* [Instruction]:
From the spinning tips thread below, extract the stretch from "2. Ply 2 commercial" through "idea of drafting.", copying it word for word.
# start of Extract
# Spinning - tips



## Cdambro (Dec 30, 2013)

Shepherd posted a great tip for spinning yarn...she puts a piece of yarn she wants to spin pinned on her shirt to help her with her thickness. I thought it was a great tip and I know I will be using it.

I started thinking all of us spinners probably have great tips to share so let's put them on this thread. I am going to start a thread for each of our categories and of course, this is spinning.

I don't really have a tip so I hope Shepherd doesn't mind I used hers. Maybe mine can be to make sure you put the wine glass far enough away that you don't knock it over. That would mess up your roving. Lol. Down the road, I hope to be able to share real tips.


----------



## desireeross (Jun 2, 2013)

Great idea. This is what I do. I keep my Eeze tool bought from Camaj Fibre Arts on my lap and as I spin I can gauge the thickness and the angle.

I keep photographs of everything I do and these go into Evernote. If I've dyed the fibre, those notes and pictures go in as well. That way I can refer back at any time to see what I did


----------



## wordancer (May 4, 2011)

Get up and move around every so often, use a timer if you have to.


----------



## mama879 (Jan 27, 2011)

Practice, practice and more practice. Start off just spinning the wheel with no fiber. Get the pedal down (hehehehe get it). Then add fiber and feel the pull ( I jumped back at first ) I did not expect it. Then spin. Your first yarn will be a arty kinda yarn but have fun. There is no reason to have a perfect yarn for your first try. Start with a less expensive roving with long staple.


----------



## desireeross (Jun 2, 2013)

Practice Navajo plying with commercial yarn


----------



## Cdambro (Dec 30, 2013)

Great tips. I absolutely will Navaho ply with commercial yarn for practice.


----------



## wordancer (May 4, 2011)

desireeross said:


> Practice Navajo plying with commercial yarn


Also practice spinning with commercial yarn. You know you were saving that old acyclic yarn for something.

1. Use one strand to get the feel for the pull and to practice setting tension.
2. Ply 2 commercial yarns together, again this will give a beginner a chance go feel the action of the wheel and practice peddling while your hands are doing something.

Note, do check the twist of the commercial yarn and spin the opposite way.

This is how I been teach the new spinners that I train at the farm I volunteer at. Though my first step before I put them on a wheel is to start them on a drop spindle to get an idea of drafting.


----------



## amoamarone (Feb 21, 2015)

Cdambro said:


> Maybe mine can be to make sure you put the wine glass far enough away that you don't knock it over. That would mess up your roving. Lol.


My wheel has a cup holder!


----------



## Cdambro (Dec 30, 2013)

Great tips everyone. Thank you so much! 

Practicing with commercial yarn is great. I have lots of acrylic yarn to practice with. I did practice with spinning but not plying so that will be a help.

The Eeze tool looks like a great tool to have...thanks.

A cup holder is a great idea, amoamarone


----------



## wool spinner (Mar 7, 2016)

I card bits of colored yarn in with my wool to get some color. It is fun to see what I get.


----------



## Cdambro (Dec 30, 2013)

wool spinner said:


> I card bits of colored yarn in with my wool to get some color. It is fun to see what I get.


Do you mean you mix a commercial yarn with your roving?
# end of Extract
# start of Source material
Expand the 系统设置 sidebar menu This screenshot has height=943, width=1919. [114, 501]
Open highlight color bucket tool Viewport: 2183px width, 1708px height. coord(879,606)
# end of Source material
* [Output for this exercise]:
2. Ply 2 commercial yarns together, again this will give a beginner a chance go feel the action of the wheel and practice peddling while your hands are doing something.

Note, do check the twist of the commercial yarn and spin the opposite way.

This is how I been teach the new spinners that I train at the farm I volunteer at. Though my first step before I put them on a wheel is to start them on a drop spindle to get an idea of drafting.